=== WORK TO COMPLETE ===
Retype every line of the data below without any changes.

Word and element location data:
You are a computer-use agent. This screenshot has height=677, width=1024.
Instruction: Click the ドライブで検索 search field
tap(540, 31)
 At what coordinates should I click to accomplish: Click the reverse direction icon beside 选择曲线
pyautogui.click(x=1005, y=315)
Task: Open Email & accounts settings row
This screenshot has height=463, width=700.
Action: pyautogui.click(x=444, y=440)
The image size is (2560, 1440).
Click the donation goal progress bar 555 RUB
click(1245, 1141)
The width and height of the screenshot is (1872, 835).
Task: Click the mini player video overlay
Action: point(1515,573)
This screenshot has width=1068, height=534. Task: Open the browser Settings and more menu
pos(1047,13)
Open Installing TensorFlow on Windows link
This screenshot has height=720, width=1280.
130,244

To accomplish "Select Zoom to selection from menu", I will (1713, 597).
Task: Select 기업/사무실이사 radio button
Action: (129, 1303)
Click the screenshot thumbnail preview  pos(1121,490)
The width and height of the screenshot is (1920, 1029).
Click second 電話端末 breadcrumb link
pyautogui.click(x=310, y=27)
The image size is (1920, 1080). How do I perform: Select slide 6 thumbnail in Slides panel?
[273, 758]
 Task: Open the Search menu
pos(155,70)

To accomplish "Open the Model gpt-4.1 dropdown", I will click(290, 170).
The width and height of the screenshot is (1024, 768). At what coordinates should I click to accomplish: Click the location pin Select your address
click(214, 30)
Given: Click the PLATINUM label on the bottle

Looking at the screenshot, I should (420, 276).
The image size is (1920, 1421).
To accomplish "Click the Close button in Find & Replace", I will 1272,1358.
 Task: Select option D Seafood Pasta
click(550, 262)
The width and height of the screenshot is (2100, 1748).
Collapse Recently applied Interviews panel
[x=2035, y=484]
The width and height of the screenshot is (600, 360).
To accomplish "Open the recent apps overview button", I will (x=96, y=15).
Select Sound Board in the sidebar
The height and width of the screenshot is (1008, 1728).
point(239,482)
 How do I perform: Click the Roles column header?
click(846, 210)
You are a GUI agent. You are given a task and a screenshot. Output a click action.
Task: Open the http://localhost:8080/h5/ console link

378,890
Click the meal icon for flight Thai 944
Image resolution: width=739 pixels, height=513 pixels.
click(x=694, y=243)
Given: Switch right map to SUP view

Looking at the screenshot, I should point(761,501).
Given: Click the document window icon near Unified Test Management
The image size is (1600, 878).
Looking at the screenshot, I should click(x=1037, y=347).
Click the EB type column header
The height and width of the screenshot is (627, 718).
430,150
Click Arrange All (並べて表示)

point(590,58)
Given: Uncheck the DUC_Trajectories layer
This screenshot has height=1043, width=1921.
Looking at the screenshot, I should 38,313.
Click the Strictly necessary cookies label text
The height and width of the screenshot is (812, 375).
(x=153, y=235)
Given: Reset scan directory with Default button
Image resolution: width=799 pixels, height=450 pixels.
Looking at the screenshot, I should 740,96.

=== RESULT OF THIS EXERCISE ===
You are a computer-use agent. This screenshot has height=677, width=1024.
Instruction: Click the ドライブで検索 search field
tap(540, 31)
 At what coordinates should I click to accomplish: Click the reverse direction icon beside 选择曲线
pyautogui.click(x=1005, y=315)
Task: Open Email & accounts settings row
This screenshot has height=463, width=700.
Action: pyautogui.click(x=444, y=440)
The image size is (2560, 1440).
Click the donation goal progress bar 555 RUB
click(1245, 1141)
The width and height of the screenshot is (1872, 835).
Task: Click the mini player video overlay
Action: point(1515,573)
This screenshot has width=1068, height=534. Task: Open the browser Settings and more menu
pos(1047,13)
Open Installing TensorFlow on Windows link
This screenshot has height=720, width=1280.
130,244

To accomplish "Select Zoom to selection from menu", I will (1713, 597).
Task: Select 기업/사무실이사 radio button
Action: (129, 1303)
Click the screenshot thumbnail preview  pos(1121,490)
The width and height of the screenshot is (1920, 1029).
Click second 電話端末 breadcrumb link
pyautogui.click(x=310, y=27)
The image size is (1920, 1080). How do I perform: Select slide 6 thumbnail in Slides panel?
[273, 758]
 Task: Open the Search menu
pos(155,70)

To accomplish "Open the Model gpt-4.1 dropdown", I will click(290, 170).
The width and height of the screenshot is (1024, 768). At what coordinates should I click to accomplish: Click the location pin Select your address
click(214, 30)
Given: Click the PLATINUM label on the bottle

Looking at the screenshot, I should (420, 276).
The image size is (1920, 1421).
To accomplish "Click the Close button in Find & Replace", I will 1272,1358.
 Task: Select option D Seafood Pasta
click(550, 262)
The width and height of the screenshot is (2100, 1748).
Collapse Recently applied Interviews panel
[x=2035, y=484]
The width and height of the screenshot is (600, 360).
To accomplish "Open the recent apps overview button", I will (x=96, y=15).
Select Sound Board in the sidebar
The height and width of the screenshot is (1008, 1728).
point(239,482)
 How do I perform: Click the Roles column header?
click(846, 210)
You are a GUI agent. You are given a task and a screenshot. Output a click action.
Task: Open the http://localhost:8080/h5/ console link

378,890
Click the meal icon for flight Thai 944
Image resolution: width=739 pixels, height=513 pixels.
click(x=694, y=243)
Given: Switch right map to SUP view

Looking at the screenshot, I should point(761,501).
Given: Click the document window icon near Unified Test Management
The image size is (1600, 878).
Looking at the screenshot, I should click(x=1037, y=347).
Click the EB type column header
The height and width of the screenshot is (627, 718).
430,150
Click Arrange All (並べて表示)

point(590,58)
Given: Uncheck the DUC_Trajectories layer
This screenshot has height=1043, width=1921.
Looking at the screenshot, I should 38,313.
Click the Strictly necessary cookies label text
The height and width of the screenshot is (812, 375).
(x=153, y=235)
Given: Reset scan directory with Default button
Image resolution: width=799 pixels, height=450 pixels.
Looking at the screenshot, I should 740,96.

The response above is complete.